Deconstructed Apple Pear and Rhubarb Crumble

Published article Saturday 1st June 2013 I am featured in the June/July issue of “Xcite” C.ex Group Magazine presenting my “Deconstructed Apple Pear and Rhubarb Crumble”  and the dish is displayed below with story and recipe.



A deconstructed dessert is created by breaking a dish into the essential components and serving the elements as a complete dish. In making a deconstructed dessert it is also important to add supplementary flavours and create an enhanced dish compared with the original. This recipe is a twist on the traditional apple cinnamon crumble and is a charismatic dessert to serve during the winter months.

Ingredients serve 6

Crumble

40 g butter
60 g brown sugar
15 g long shredded coconut
90 g plain flour

Method

Preheat oven to 200ºC normal bake. Place butter, brown sugar, coconut and flour in a bowl and mix until it resembles breadcrumbs. Spread mixture on a flat baking tray and bake in the oven until crispy for approx. 9 minutes. Remove from the oven and crumble the mixture.
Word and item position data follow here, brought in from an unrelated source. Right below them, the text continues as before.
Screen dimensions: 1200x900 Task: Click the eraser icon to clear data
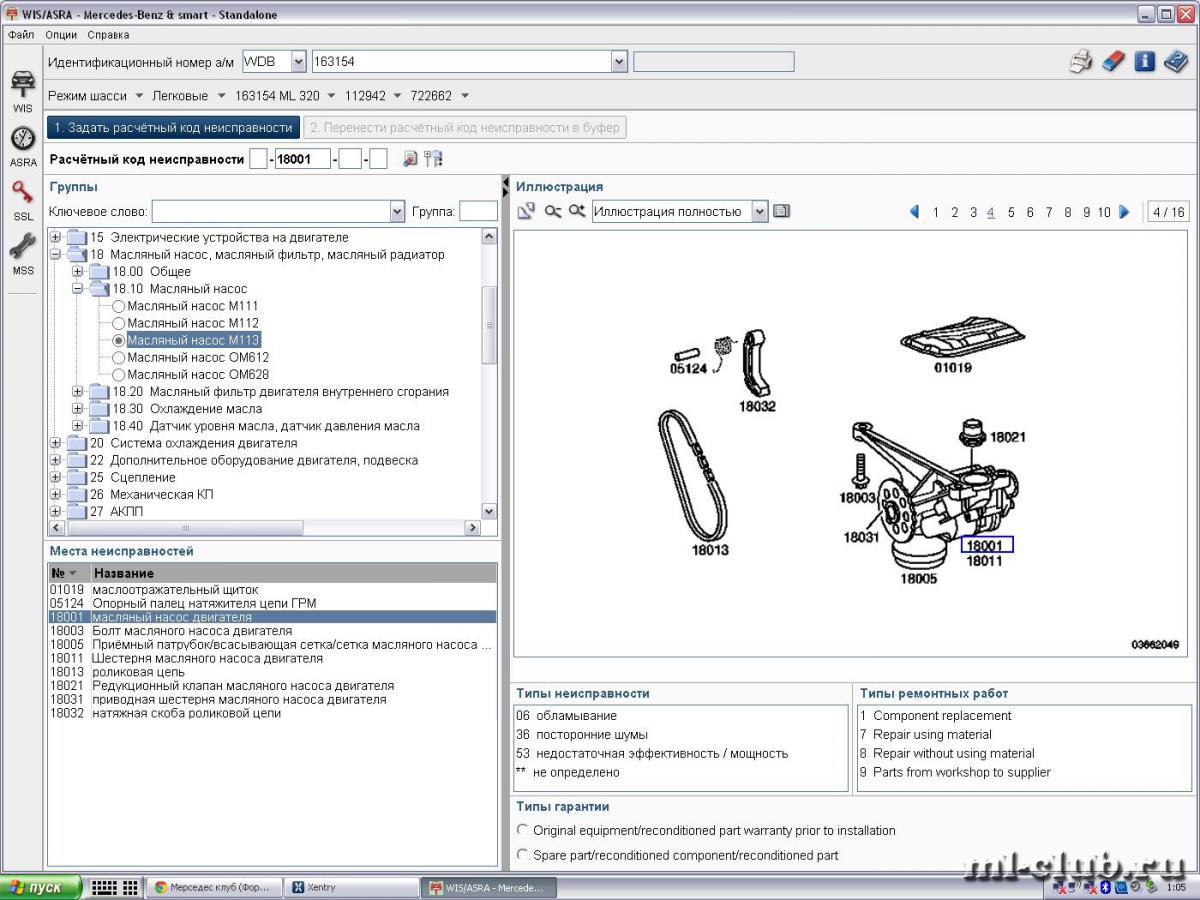[x=1113, y=62]
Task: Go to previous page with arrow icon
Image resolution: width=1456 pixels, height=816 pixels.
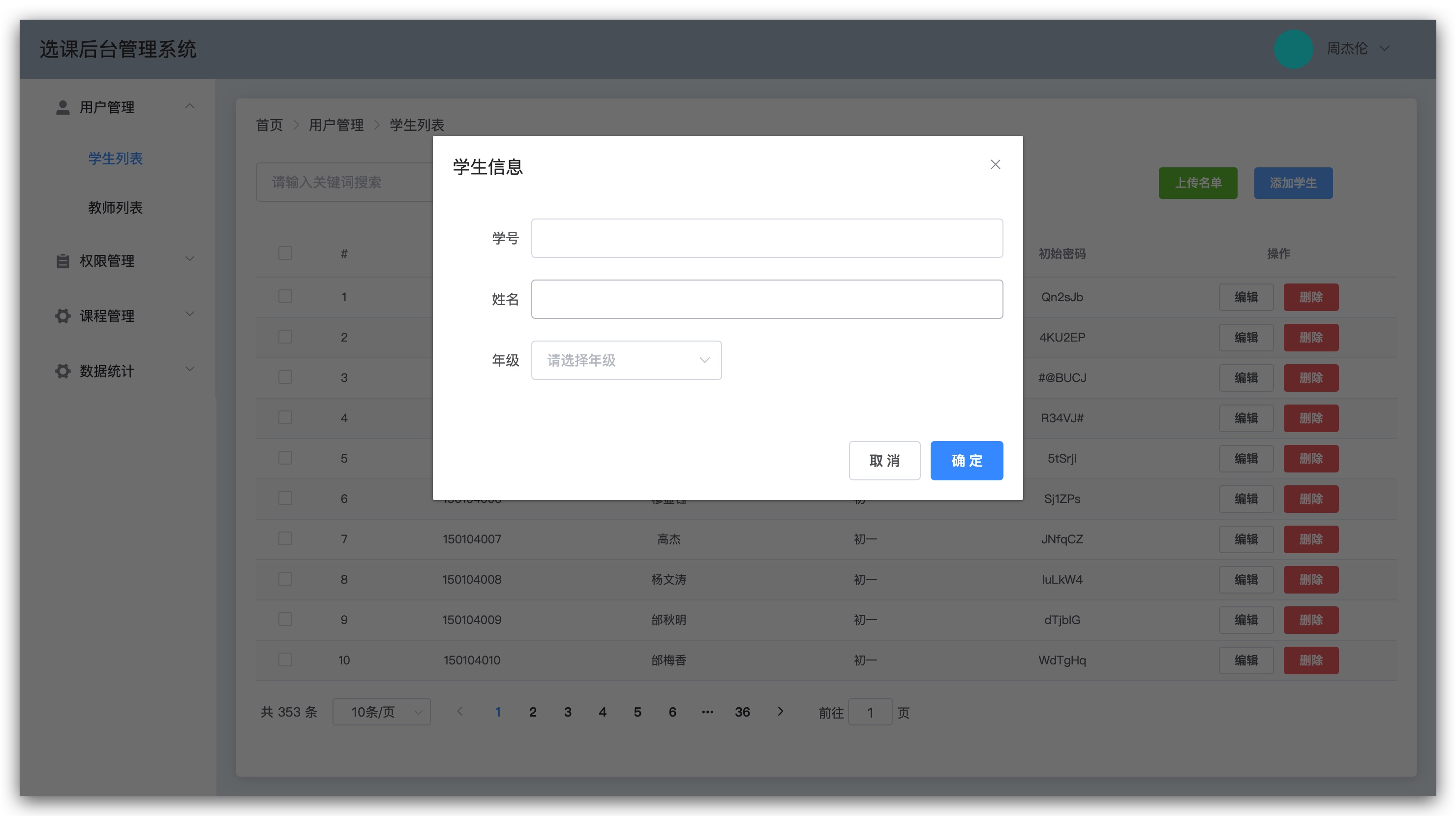Action: click(x=460, y=712)
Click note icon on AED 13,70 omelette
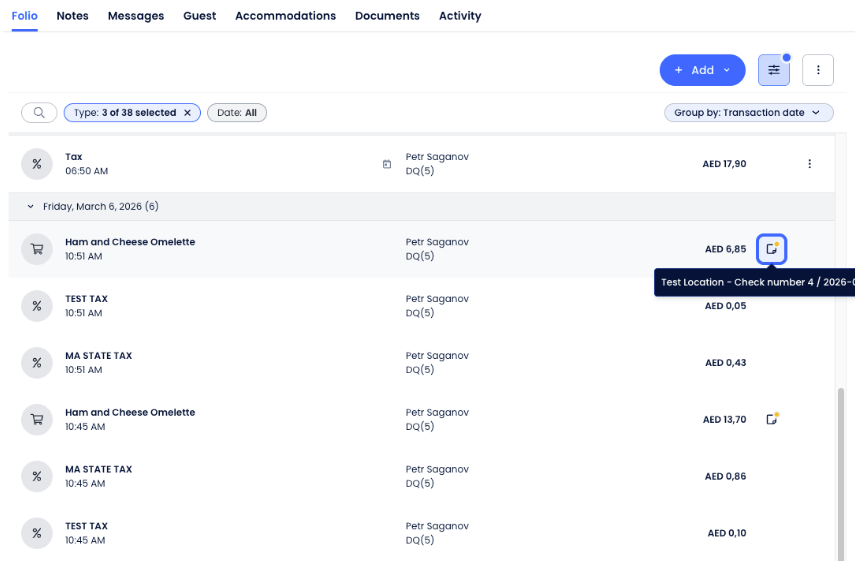This screenshot has width=855, height=561. pyautogui.click(x=771, y=419)
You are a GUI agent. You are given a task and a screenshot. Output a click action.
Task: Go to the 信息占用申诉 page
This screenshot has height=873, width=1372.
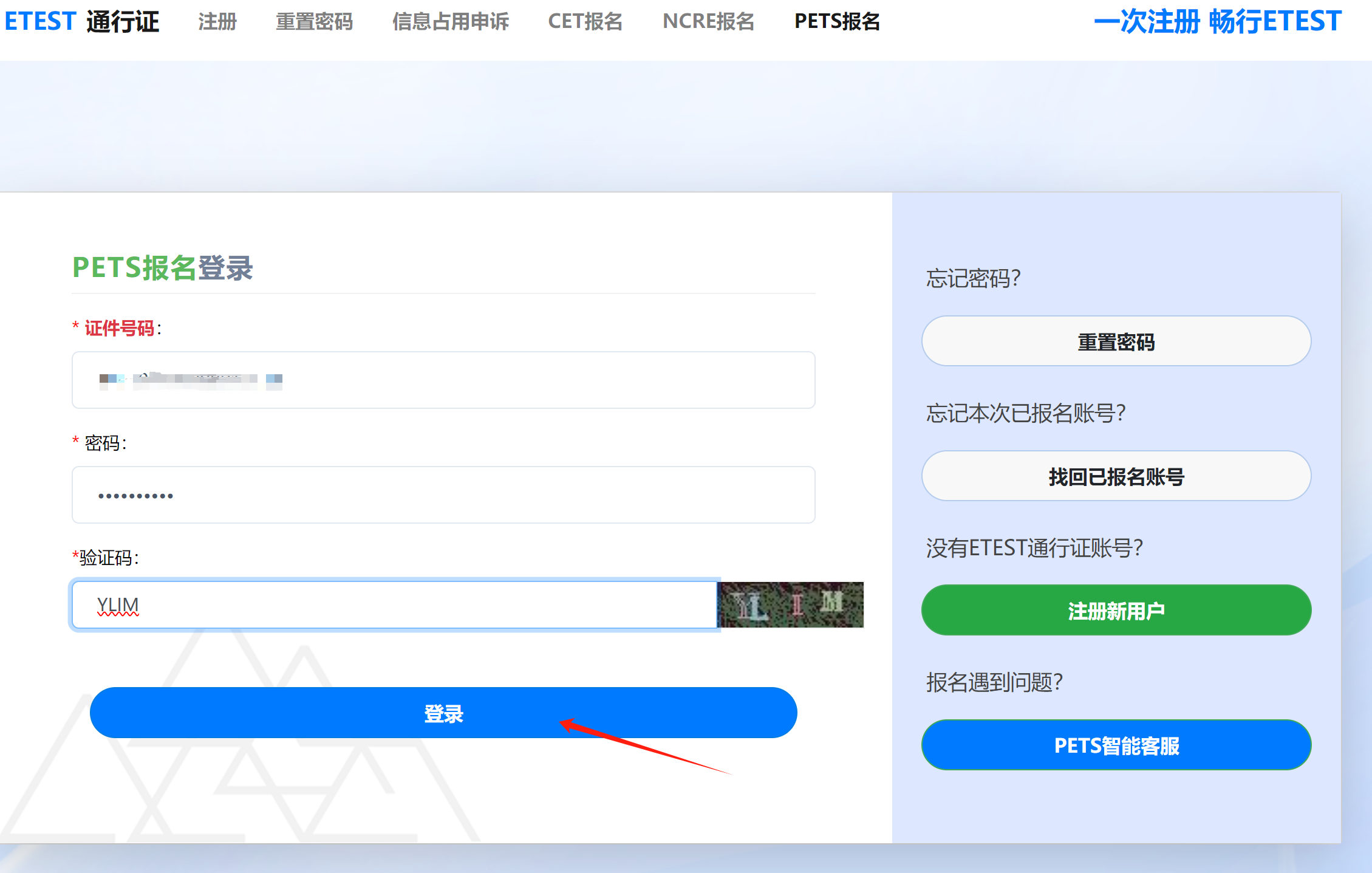click(450, 22)
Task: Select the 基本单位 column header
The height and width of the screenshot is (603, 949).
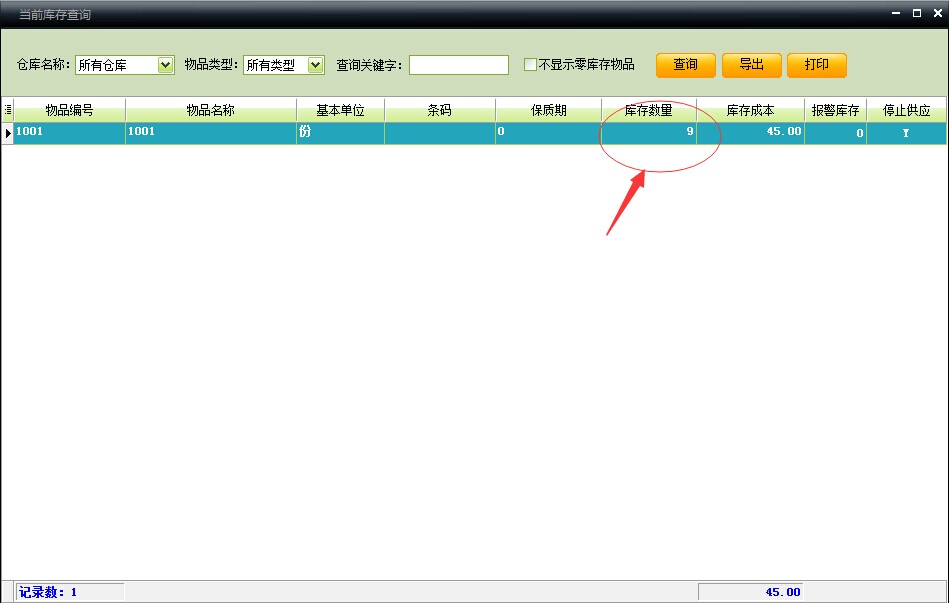Action: [340, 110]
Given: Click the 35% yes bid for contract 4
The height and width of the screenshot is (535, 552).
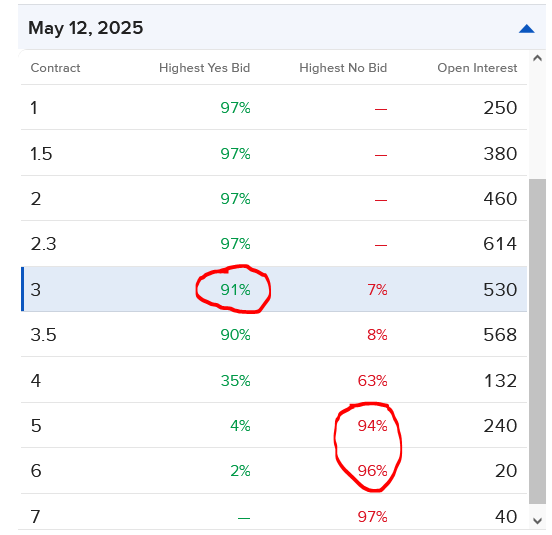Looking at the screenshot, I should [235, 381].
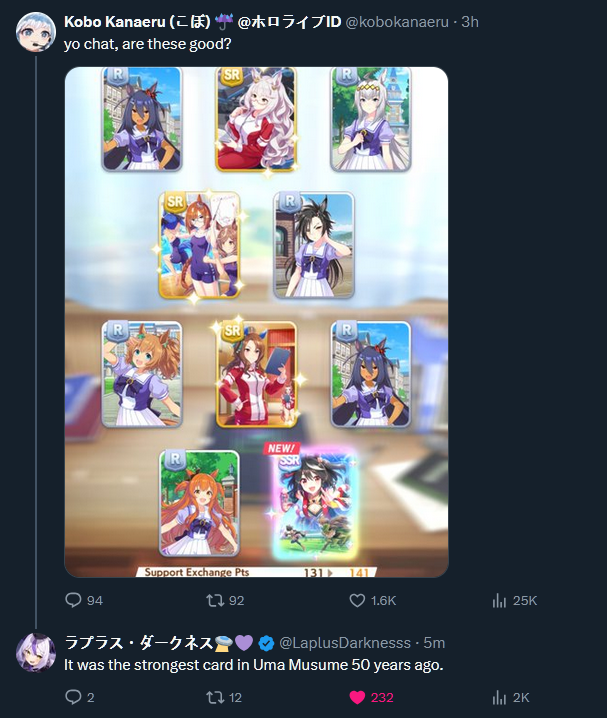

Apple Pear and Rhubarb compote

300 g rhubarb
300 g peeled and cored pears
300 g peeled and cored apples
100 g raw sugar
1 tsp cinnamon
1 tbls honey

Method

Cut all the fruits in small 2 cm pieces and place in a baking dish. Drizzle sugar, cinnamon and honey over the fruit mixture and blend until evenly mixed. Bake in the oven for approx 30 minutes.

To assemble the dish place warm fruit compote in the middle of a plate with mint leaves on top. Place two tablespoons crumble mix on the plate and drizzle with icing sugar. Drizzle dark chocolate shaving on the plate and place a scoop of vanilla ice cream on top, dress with chocolate scrolls. Serve straight away.

Note: Add further ingredients to the dish such as toasted nuts, sultanas or ginger.